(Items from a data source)
────────────────────
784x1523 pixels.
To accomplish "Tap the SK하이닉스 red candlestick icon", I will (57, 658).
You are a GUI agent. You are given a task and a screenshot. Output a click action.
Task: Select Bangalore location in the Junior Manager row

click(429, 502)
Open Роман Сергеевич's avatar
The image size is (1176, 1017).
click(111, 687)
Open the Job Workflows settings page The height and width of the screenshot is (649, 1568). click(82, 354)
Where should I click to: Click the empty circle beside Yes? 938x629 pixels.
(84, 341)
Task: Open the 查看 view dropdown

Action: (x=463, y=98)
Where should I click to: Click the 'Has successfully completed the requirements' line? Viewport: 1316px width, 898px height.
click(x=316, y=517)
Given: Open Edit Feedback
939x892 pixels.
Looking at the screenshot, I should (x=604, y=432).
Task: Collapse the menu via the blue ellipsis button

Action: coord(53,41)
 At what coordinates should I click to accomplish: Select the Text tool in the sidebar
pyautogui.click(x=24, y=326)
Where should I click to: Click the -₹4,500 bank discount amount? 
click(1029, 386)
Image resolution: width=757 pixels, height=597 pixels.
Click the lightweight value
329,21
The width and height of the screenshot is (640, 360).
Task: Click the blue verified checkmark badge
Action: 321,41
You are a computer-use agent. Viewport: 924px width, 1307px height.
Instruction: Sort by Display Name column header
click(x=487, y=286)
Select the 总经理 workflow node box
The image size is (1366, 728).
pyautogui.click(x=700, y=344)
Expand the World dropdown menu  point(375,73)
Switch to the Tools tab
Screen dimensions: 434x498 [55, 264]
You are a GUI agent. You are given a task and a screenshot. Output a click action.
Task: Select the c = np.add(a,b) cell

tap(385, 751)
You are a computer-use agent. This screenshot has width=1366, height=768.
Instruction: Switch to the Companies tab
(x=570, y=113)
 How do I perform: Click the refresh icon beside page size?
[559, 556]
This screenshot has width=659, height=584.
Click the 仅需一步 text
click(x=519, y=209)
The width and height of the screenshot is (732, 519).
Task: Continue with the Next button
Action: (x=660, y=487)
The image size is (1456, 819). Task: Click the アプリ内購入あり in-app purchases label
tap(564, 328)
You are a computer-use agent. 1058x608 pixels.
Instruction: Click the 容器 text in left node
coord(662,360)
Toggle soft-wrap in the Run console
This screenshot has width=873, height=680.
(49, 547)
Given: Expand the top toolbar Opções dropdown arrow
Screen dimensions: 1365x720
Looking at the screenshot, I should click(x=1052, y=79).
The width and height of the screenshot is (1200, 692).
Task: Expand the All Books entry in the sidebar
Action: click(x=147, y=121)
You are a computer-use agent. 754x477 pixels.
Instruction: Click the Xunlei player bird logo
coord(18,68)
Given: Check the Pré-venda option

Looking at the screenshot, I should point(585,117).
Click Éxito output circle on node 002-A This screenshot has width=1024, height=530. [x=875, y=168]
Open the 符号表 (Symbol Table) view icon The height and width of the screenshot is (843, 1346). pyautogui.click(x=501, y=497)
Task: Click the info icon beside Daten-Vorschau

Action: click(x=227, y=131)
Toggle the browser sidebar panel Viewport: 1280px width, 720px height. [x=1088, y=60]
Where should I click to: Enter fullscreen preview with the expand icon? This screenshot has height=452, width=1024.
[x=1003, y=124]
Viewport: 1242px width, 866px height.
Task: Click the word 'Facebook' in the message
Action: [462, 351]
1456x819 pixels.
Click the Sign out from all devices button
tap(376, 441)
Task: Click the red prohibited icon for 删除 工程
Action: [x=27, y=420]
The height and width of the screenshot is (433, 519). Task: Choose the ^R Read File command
────────────────────
All records must be repeated exactly, with none skipped.

784x1523 pixels.
To accomplish "Tap the SK하이닉스 red candlestick icon", I will (57, 658).
You are a GUI agent. You are given a task and a screenshot. Output a click action.
Task: Select Bangalore location in the Junior Manager row

click(429, 502)
Open Роман Сергеевич's avatar
The image size is (1176, 1017).
click(111, 687)
Open the Job Workflows settings page The height and width of the screenshot is (649, 1568). click(82, 354)
Where should I click to: Click the empty circle beside Yes? 938x629 pixels.
(84, 341)
Task: Open the 查看 view dropdown

Action: (x=463, y=98)
Where should I click to: Click the 'Has successfully completed the requirements' line? Viewport: 1316px width, 898px height.
click(x=316, y=517)
Given: Open Edit Feedback
939x892 pixels.
Looking at the screenshot, I should (x=604, y=432).
Task: Collapse the menu via the blue ellipsis button

Action: coord(53,41)
 At what coordinates should I click to accomplish: Select the Text tool in the sidebar
pyautogui.click(x=24, y=326)
Where should I click to: Click the -₹4,500 bank discount amount? 
click(1029, 386)
Image resolution: width=757 pixels, height=597 pixels.
Click the lightweight value
329,21
The width and height of the screenshot is (640, 360).
Task: Click the blue verified checkmark badge
Action: 321,41
You are a computer-use agent. Viewport: 924px width, 1307px height.
Instruction: Sort by Display Name column header
click(x=487, y=286)
Select the 总经理 workflow node box
The image size is (1366, 728).
pyautogui.click(x=700, y=344)
Expand the World dropdown menu  point(375,73)
Switch to the Tools tab
Screen dimensions: 434x498 [55, 264]
You are a GUI agent. You are given a task and a screenshot. Output a click action.
Task: Select the c = np.add(a,b) cell

tap(385, 751)
You are a computer-use agent. This screenshot has width=1366, height=768.
Instruction: Switch to the Companies tab
(x=570, y=113)
 How do I perform: Click the refresh icon beside page size?
[559, 556]
This screenshot has width=659, height=584.
Click the 仅需一步 text
click(x=519, y=209)
The width and height of the screenshot is (732, 519).
Task: Continue with the Next button
Action: (x=660, y=487)
The image size is (1456, 819). Task: Click the アプリ内購入あり in-app purchases label
tap(564, 328)
You are a computer-use agent. 1058x608 pixels.
Instruction: Click the 容器 text in left node
coord(662,360)
Toggle soft-wrap in the Run console
This screenshot has width=873, height=680.
(49, 547)
Given: Expand the top toolbar Opções dropdown arrow
Screen dimensions: 1365x720
Looking at the screenshot, I should click(x=1052, y=79).
The width and height of the screenshot is (1200, 692).
Task: Expand the All Books entry in the sidebar
Action: click(x=147, y=121)
You are a computer-use agent. 754x477 pixels.
Instruction: Click the Xunlei player bird logo
coord(18,68)
Given: Check the Pré-venda option

Looking at the screenshot, I should point(585,117).
Click Éxito output circle on node 002-A This screenshot has width=1024, height=530. [x=875, y=168]
Open the 符号表 (Symbol Table) view icon The height and width of the screenshot is (843, 1346). pyautogui.click(x=501, y=497)
Task: Click the info icon beside Daten-Vorschau

Action: click(x=227, y=131)
Toggle the browser sidebar panel Viewport: 1280px width, 720px height. [x=1088, y=60]
Where should I click to: Enter fullscreen preview with the expand icon? This screenshot has height=452, width=1024.
[x=1003, y=124]
Viewport: 1242px width, 866px height.
Task: Click the word 'Facebook' in the message
Action: [462, 351]
1456x819 pixels.
Click the Sign out from all devices button
tap(376, 441)
Task: Click the red prohibited icon for 删除 工程
Action: [x=27, y=420]
The height and width of the screenshot is (433, 519). Task: Choose the ^R Read File command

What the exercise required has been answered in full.